The main problem (as I recall) there was one piece of information in the JSON whose value indicated whether another piece of data was an Array of Array of Array of Double or simply an Array of Array of Double.

In a dynamically typed language, I’d have just treated the data as hostile, and written code to traverse and run-time type check, to extract the information I needed and build the data structures for my application.

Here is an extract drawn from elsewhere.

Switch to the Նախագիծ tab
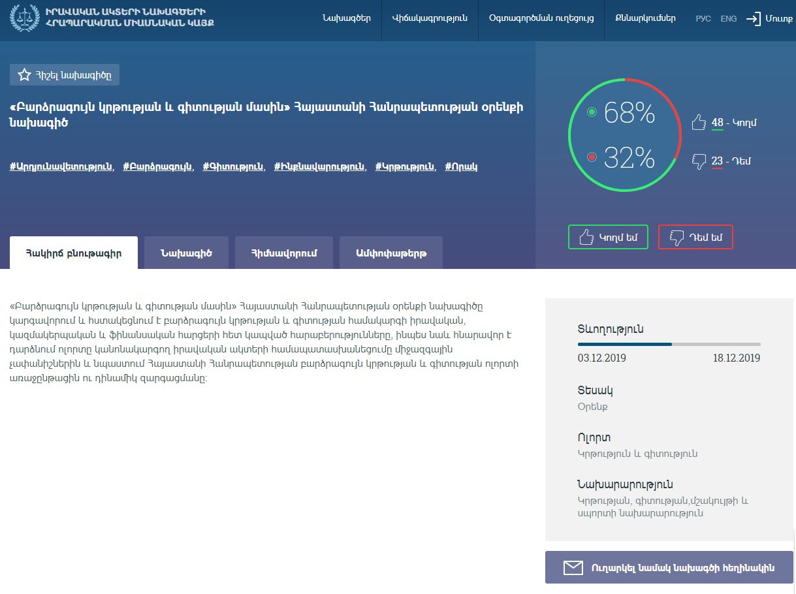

I imagine (maybe I’m wrong) that in Scala (and other statically typed languages) you have 100s different incompatible abstractions for each different format: JSON, XML, CVS, Exel, s-expression, Foo, Bar, Baz … When it seems what you really need is just a way to examine collections of Any during the phase of parsing/verification until getting to the point when you can tell the compiler precisely the application-specific types of your data.

Without having much experience with static typing, I’m not sure if my impression is completely wrong.

@BalmungSan, perhaps my CSV example was a poor example. Sorry about that.

Take a look for example at kantan.csv. In the motivation explanation the author explained that he eventually developed yet another abstraction on top of csv because working with the raw data was so difficult.

CSV is an unreasonably popular data exchange format. It suffers from poor (or at the very least late) standardisation, and is often a nightmare to work with when it contains more complex data than just lists of numerical values.
I started writing kantan.csv when I realised I was spending more time dealing with the data container than the data itself. My goal is to abstract CSV away as much as possible and allow developers to describe their data and where it comes from, and then just work with it.

The tactic of nrinaudo (as brilliant as he is) seems to be, let’s limit the types of data we can work with, rather than make our language better able to handle hostile data.

I realize my point of view bay be naïve. And I know it is nice to work with data with obeys rules which match your type system. But from my history using dynamic languages on hostile data whose format may be poorly documented, or even changing from version to version, it seems there is need for tools to handle it without abandoning static typing completely. Dynamically typed languages work well on unstructured data, but once the program has structured it, it would be nice to have a stricter type system. Statically typed languages work well on well structured data, but it would be nice to have a more dynamic type system at times as well.

That’s a valid criticism. We lack enough words without baggage. I’m guilty of sometimes using the word type in its generic sense. I.e., a type is a set of values. Such a set may be the set of values designated by a type name Seq[List[Map[Int,String]]] or it might be set of odd Integers which form pythagorean triples, or it might be just the set of values "hello", 42, and List('x','y','z').

I don’t completely agree here. When data enters the system, usually all of that data are strings, or even byte arrays. Parsing a String or a Array[Byte] does not require runtime reflection.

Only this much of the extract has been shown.